I vostri anni più anonimi sono gli anni indimenticabili di qualcun altro.
Capita di ripensare al 1985, al 1995, al 2005 e, in base all’anno in cui uno è nato, provare brividi ed essere sommersi dai ricordi o sbadigliare senza nemmeno riuscire a rammentare uno solo di quei 365 giorni. Nel caso di chi scrive, il 2005 è come il peluche che, ogni volta che le pinze da luna park della memoria tentano di afferrarlo, sguilla di nuovo giù nel fondo buio del cubo di tesori. Eppure, è stato un anno pieno di musica per adolescenti in preda alla musica, all’amore e alle ansie da futuro.
Gli Story of the Year sono uno di quei gruppi che il successo l’hanno addentato per qualche secondo, prima di lasciarselo cadere dal becco e mai più riacciuffarlo.

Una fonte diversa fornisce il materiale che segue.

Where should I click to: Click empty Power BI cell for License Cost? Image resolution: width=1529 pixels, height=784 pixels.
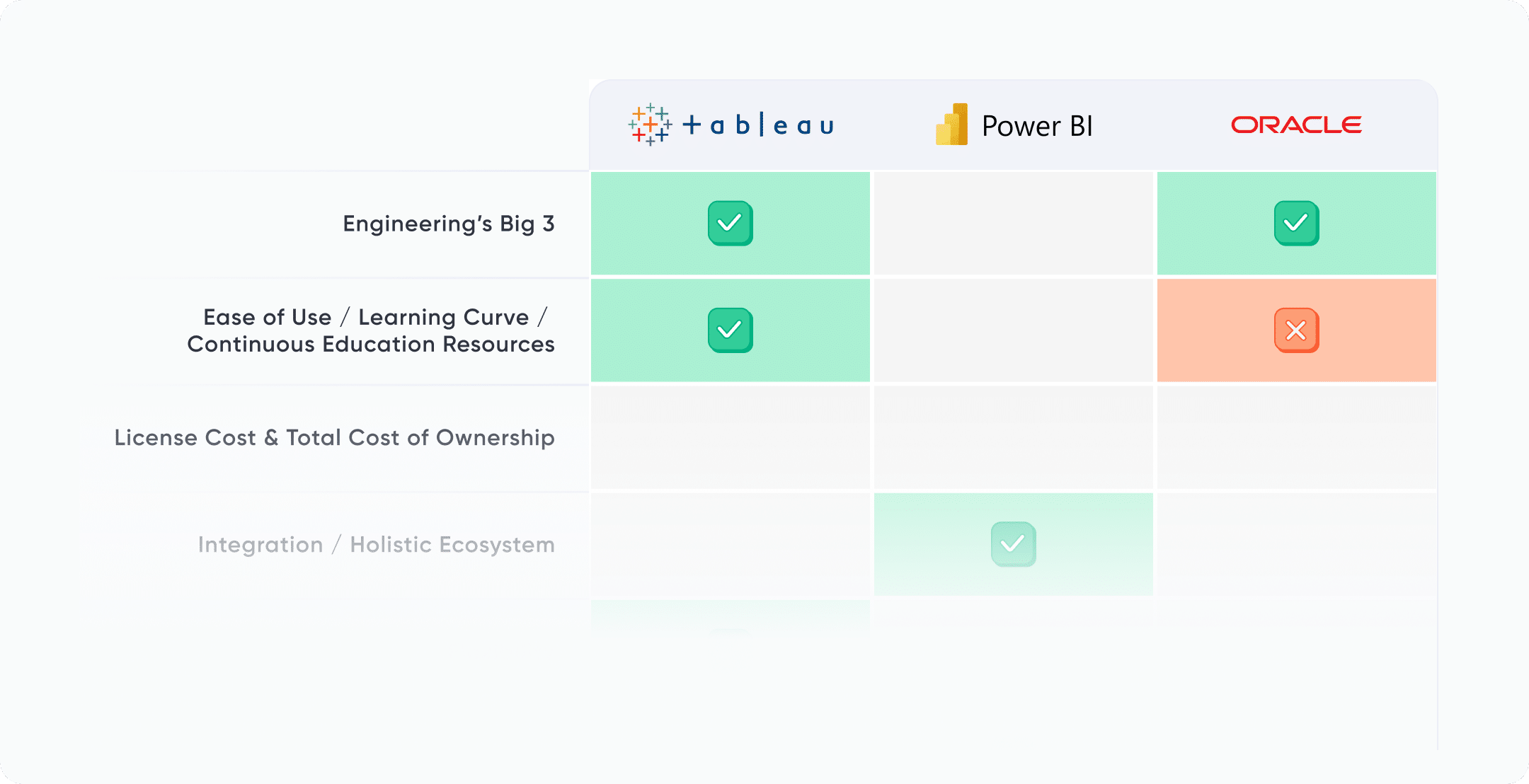click(x=1013, y=438)
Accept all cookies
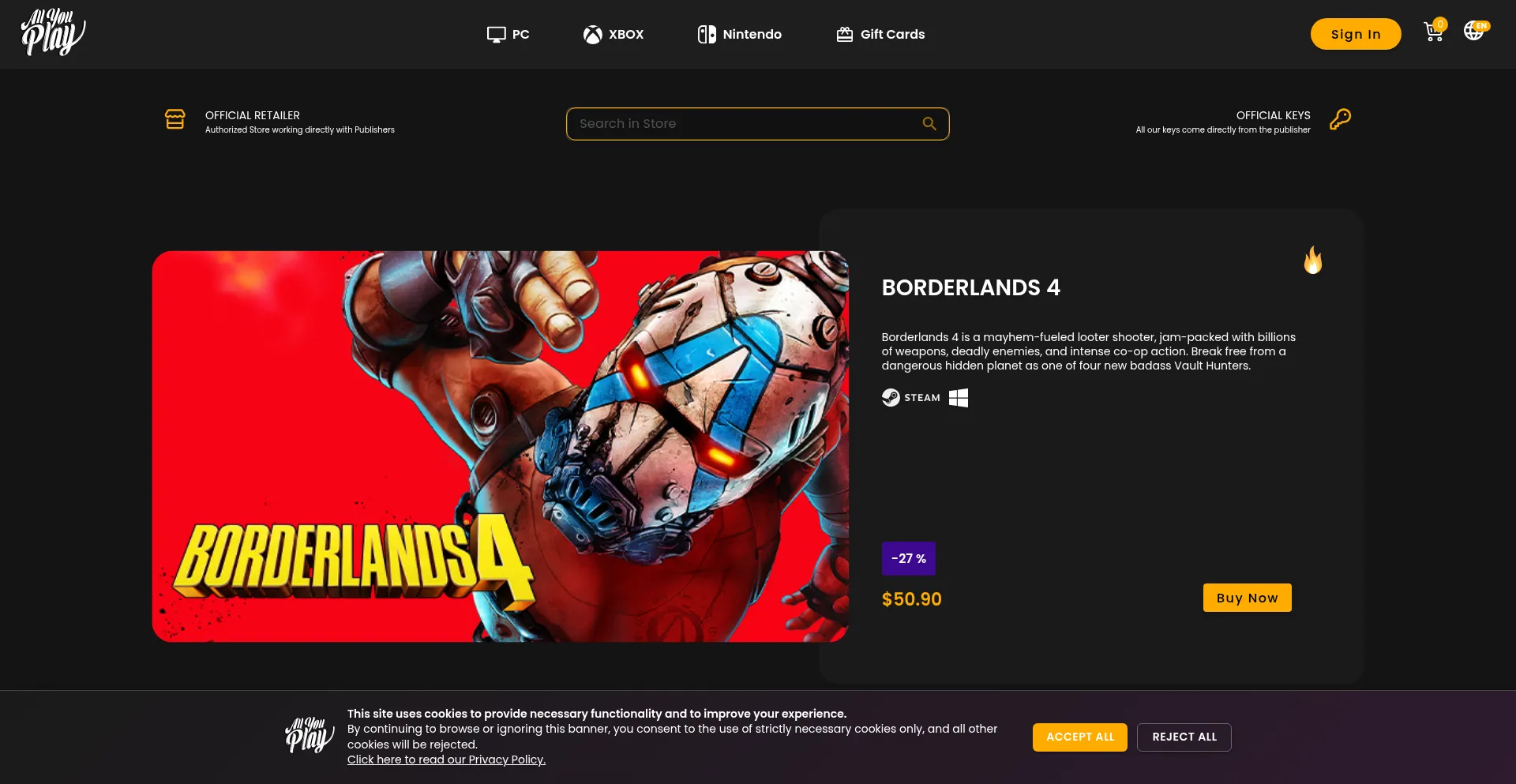The height and width of the screenshot is (784, 1516). click(1079, 737)
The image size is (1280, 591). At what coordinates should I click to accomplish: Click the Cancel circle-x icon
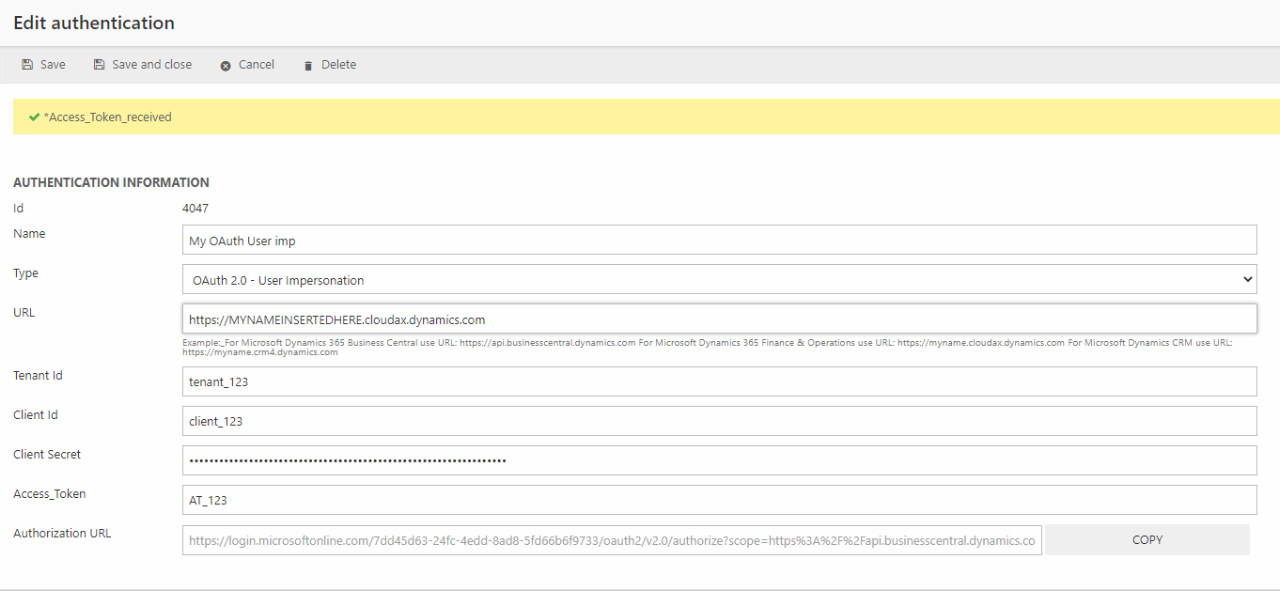[x=226, y=65]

A molti diranno poco, specie fuori dagli USA, ma sono evidentemente stati la colonna sonora di una generazione e quella generazione ora va in brodo di stringhe ascoltando questa dolce-agra parata di ricordi vissuti davvero. 2005, se fosse uscito nel 2005, sarebbe suonato in ritardo, stucchevole e ruffiano, mentre oggi è la più sana dichiarazione di nostalgia che si possa ascoltare.
Il rock ormai è in preda a un rimpianto del non vissuto che preoccupa. Le neo-band si atteggiano in costumi lontani e, invece di raccontarci il presente, ci narrano un passato che non conoscono, se non attraverso il filtro fallace dello zio boomer attorno al caminetto vinilico. Quindi, meglio cento volte gli Story of the Year, pronti a ricordare a chi c’era da dove è venuto ed emozionarlo senza fargli sognare passati di altri.